### [TEXT SHOWN]
Researchers from IBM Research Europe, the Institute of Computational Life Sciences at Zürich University of Applied Sciences, and Yale School of Medicine have evaluated the progress of computational models which predict TCR (T cell receptor) binding specificity, identifying potential for improvement in immunotherapy development.
TCR binding specificity is key to the adaptive immune system. T cells help to manage targeted immune responses through distinctive TCRs that identify antigens deriving from pathogens or diseased cells. TCR diversity is manufactured via random DNA rearrangement involving V, D, and J gene segments, facilitating the detection of diverse antigens.
While TCR diversity has the potential to be incredibly high, diversity in an individual ends up being much smaller. TCRs react with peptides on the pMHC (major histocompatibility complex), with certain TCRs recognising numerous pMHC complexes. The evaluation of computational models aims to enhance the predictability of this interaction and open new doors in immunotherapy development.
The study examines early unsupervised clustering techniques, supervised machine learning models, and the revolutionising impact of Protein Language Models (PLMs) in bioinformatics, specifically in TCR specificity analysis. The review raises dataset biases, extrapolation issues, and model validation deficiencies, as well as underlining the importance of refining model interpretability and extracting biological insights from large, complex models.
Although bulk sequencing is cost-effective and permits high data output, it cannot detect paired α and β chains. On the other hand, the single-cell technologies capable of detecting the pairings are costly and underrepresented in datasets. Moreover, the majority of the datasets focus on only a limited variety of epitopes, primarily of viral origin and linked to common HLA alleles, showing pronounced bias.
The introduction of PLMs has marked a significant evolution in TCR specificity prediction. The BERT-based TCR-BERT and STAPLER models, trained on extensive protein sequence datasets, have been used for TCR and antigen classification and demonstrate how PLMs can capture complex sequence interactions to achieve outstanding performance.
In spite of the advancements, challenges still exist in regards to ambiguous terminology and making model interpretability clearer. Future improvements in incorporating optimization and interpretability methods specific to protein sequences are integral to further advancements in TCR specificity prediction.
At present, accurate TCR specificity prediction is vital for advancing immunotherapies and understanding autoimmune diseases. Current models are challenged by limited and biased data, which has hindered generalizability to new epitopes. However, progress in machine learning has significantly enhanced TCR prediction models, but difficulties still lie in predicting specificity for novel epitopes.

### [DATA TO EXAMINE]

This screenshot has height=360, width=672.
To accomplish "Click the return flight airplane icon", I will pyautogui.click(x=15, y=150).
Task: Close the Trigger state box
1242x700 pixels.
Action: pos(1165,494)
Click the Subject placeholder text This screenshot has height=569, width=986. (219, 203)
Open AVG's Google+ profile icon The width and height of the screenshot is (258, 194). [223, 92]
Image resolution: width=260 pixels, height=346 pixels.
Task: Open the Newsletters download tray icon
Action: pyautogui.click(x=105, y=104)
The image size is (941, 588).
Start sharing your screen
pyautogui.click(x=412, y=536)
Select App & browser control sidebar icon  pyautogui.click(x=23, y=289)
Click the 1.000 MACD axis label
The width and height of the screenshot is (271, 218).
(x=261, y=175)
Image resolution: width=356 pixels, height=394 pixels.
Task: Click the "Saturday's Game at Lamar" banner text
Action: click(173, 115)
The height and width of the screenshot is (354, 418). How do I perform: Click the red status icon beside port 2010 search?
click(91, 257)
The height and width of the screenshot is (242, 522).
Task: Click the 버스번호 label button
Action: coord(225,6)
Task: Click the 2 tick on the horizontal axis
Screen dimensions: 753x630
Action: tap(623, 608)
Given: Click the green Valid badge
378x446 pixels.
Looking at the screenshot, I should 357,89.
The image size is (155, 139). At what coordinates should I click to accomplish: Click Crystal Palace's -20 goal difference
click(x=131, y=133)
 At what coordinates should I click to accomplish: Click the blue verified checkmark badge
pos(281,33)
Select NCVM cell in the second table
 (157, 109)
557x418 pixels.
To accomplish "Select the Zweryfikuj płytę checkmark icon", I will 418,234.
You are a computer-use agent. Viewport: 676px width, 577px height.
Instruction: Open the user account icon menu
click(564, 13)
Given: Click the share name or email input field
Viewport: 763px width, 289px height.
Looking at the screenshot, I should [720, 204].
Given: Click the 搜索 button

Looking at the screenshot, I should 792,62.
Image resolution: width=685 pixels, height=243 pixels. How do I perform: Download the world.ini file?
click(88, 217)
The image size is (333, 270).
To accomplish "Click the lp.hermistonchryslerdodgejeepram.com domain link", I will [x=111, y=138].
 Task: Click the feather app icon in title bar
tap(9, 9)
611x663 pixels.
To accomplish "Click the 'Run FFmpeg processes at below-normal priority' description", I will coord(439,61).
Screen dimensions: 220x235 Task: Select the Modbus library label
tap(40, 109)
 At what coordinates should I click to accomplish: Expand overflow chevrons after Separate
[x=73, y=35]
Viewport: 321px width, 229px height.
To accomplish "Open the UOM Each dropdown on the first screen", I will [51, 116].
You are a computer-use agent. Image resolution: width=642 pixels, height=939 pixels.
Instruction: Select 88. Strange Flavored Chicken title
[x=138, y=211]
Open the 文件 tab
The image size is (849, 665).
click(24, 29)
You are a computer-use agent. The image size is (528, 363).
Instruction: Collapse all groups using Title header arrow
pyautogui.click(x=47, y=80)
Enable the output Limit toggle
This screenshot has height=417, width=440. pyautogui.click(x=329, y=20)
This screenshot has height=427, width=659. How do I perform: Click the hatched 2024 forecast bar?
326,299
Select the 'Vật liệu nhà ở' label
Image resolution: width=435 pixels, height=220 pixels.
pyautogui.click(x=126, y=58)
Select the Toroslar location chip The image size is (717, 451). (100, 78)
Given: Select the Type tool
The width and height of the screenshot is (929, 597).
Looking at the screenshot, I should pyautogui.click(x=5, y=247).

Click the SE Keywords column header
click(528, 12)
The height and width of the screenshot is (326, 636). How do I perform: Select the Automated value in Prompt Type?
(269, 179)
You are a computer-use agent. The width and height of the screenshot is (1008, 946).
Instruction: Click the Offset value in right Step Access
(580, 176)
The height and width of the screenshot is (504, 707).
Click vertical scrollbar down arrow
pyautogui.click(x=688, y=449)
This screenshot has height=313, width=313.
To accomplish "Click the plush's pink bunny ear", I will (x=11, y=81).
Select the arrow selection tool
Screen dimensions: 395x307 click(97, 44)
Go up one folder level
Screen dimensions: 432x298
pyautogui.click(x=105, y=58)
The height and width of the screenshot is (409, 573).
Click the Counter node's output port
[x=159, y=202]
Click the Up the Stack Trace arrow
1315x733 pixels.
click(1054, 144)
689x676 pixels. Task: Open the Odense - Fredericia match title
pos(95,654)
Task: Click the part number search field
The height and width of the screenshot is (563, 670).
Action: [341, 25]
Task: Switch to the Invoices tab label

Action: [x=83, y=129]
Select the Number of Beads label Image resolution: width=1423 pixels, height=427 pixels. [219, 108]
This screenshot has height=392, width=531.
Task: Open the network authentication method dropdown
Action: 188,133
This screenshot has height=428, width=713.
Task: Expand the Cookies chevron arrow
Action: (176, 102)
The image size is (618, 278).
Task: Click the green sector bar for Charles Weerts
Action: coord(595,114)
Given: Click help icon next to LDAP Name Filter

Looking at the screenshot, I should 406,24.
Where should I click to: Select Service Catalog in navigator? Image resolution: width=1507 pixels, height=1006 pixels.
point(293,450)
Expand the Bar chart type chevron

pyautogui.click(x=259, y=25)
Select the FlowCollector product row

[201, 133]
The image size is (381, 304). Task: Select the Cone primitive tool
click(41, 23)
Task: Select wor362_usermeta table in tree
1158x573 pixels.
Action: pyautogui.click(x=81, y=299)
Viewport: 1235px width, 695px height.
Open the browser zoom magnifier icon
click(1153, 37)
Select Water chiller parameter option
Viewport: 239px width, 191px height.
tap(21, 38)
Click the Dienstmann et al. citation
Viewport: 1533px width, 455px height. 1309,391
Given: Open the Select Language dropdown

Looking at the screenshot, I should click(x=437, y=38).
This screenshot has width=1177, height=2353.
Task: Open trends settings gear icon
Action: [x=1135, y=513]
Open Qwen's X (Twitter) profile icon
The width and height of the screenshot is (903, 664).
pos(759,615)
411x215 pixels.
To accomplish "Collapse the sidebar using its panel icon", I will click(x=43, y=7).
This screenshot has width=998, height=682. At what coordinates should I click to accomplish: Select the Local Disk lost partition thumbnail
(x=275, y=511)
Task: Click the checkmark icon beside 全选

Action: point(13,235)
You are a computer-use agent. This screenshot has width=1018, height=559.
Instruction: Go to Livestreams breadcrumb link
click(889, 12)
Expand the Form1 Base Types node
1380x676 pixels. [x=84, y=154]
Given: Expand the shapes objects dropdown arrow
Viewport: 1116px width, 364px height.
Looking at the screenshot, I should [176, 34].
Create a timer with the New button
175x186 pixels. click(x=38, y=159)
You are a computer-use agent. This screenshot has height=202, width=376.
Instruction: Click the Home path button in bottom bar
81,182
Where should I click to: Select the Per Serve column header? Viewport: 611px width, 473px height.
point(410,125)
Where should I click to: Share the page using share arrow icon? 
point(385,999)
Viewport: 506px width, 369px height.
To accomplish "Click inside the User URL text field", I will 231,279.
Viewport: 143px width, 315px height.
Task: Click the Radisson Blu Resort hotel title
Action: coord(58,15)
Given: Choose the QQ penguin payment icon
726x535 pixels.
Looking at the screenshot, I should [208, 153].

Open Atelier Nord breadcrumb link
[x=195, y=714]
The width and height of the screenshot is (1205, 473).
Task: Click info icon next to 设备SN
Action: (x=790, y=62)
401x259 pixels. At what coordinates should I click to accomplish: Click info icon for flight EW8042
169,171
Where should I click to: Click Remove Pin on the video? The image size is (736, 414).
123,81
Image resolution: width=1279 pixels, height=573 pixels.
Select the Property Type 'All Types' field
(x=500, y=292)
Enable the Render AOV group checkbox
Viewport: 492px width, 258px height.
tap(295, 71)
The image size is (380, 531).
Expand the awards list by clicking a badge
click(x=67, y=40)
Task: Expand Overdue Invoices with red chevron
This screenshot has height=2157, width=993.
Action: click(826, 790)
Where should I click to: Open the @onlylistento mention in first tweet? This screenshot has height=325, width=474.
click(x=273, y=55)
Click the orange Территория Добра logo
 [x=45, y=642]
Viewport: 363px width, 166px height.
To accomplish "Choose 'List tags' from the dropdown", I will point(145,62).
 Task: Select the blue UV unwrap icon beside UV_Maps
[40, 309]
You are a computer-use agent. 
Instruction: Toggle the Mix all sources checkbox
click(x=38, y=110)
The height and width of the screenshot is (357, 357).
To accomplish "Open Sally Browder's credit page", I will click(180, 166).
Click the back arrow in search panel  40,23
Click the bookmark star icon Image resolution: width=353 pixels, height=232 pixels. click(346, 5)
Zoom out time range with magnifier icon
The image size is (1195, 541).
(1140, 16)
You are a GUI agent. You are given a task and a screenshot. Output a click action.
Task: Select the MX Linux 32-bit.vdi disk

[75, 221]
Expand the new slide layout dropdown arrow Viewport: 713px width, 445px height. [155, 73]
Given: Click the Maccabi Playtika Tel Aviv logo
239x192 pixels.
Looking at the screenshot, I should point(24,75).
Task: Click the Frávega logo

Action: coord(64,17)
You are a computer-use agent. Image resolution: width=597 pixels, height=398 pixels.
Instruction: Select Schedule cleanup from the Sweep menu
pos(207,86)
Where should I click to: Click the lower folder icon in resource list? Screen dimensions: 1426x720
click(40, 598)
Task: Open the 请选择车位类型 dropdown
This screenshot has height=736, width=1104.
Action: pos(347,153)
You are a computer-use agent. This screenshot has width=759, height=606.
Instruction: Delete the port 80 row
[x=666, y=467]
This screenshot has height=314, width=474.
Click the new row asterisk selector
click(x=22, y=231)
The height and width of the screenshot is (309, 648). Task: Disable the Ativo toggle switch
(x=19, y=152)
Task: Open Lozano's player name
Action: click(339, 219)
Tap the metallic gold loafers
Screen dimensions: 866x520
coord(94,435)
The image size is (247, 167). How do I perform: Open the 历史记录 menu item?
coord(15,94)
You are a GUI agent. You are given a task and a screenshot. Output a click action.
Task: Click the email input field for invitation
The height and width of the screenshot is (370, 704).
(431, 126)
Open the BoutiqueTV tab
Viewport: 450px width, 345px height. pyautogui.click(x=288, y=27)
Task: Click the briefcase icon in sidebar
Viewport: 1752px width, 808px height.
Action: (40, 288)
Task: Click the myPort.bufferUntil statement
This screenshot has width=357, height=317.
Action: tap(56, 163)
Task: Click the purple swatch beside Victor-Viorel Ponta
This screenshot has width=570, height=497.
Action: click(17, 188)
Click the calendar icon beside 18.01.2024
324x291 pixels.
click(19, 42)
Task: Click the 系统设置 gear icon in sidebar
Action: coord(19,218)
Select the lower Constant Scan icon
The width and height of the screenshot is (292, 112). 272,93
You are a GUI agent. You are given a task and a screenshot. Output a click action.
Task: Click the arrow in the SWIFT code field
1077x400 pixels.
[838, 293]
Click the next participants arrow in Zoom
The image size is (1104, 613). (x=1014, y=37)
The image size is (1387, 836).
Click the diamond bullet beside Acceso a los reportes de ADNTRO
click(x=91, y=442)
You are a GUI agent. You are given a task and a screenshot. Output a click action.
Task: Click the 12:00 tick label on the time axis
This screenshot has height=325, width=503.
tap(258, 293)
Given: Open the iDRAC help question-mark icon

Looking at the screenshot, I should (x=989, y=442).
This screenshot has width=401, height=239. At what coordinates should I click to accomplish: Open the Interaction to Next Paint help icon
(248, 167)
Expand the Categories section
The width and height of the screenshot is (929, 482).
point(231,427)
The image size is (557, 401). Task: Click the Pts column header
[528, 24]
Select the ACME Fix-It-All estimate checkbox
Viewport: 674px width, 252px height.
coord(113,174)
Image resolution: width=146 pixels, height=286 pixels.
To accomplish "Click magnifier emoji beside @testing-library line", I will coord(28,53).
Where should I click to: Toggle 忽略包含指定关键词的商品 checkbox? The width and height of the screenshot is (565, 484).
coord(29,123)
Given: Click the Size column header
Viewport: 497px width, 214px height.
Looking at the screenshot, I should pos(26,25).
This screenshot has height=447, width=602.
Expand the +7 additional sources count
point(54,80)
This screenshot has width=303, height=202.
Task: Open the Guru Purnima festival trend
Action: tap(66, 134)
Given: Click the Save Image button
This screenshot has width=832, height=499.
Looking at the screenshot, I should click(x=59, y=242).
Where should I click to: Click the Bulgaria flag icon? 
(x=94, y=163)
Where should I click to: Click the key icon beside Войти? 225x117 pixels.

### [SET OF TASKS]
1. List every research institution that the article on predicting TCR binding specificity names as taking part in the evaluation.
2. In the article on predicting TCR binding specificity, reproduce the passage from "Although bulk sequencing" to "achieve outstanding performance.".

### [REPLIES]
1.
- IBM Research Europe
- the Institute of Computational Life Sciences at Zürich University of Applied Sciences
- Yale School of Medicine

2.
Although bulk sequencing is cost-effective and permits high data output, it cannot detect paired α and β chains. On the other hand, the single-cell technologies capable of detecting the pairings are costly and underrepresented in datasets. Moreover, the majority of the datasets focus on only a limited variety of epitopes, primarily of viral origin and linked to common HLA alleles, showing pronounced bias.
The introduction of PLMs has marked a significant evolution in TCR specificity prediction. The BERT-based TCR-BERT and STAPLER models, trained on extensive protein sequence datasets, have been used for TCR and antigen classification and demonstrate how PLMs can capture complex sequence interactions to achieve outstanding performance.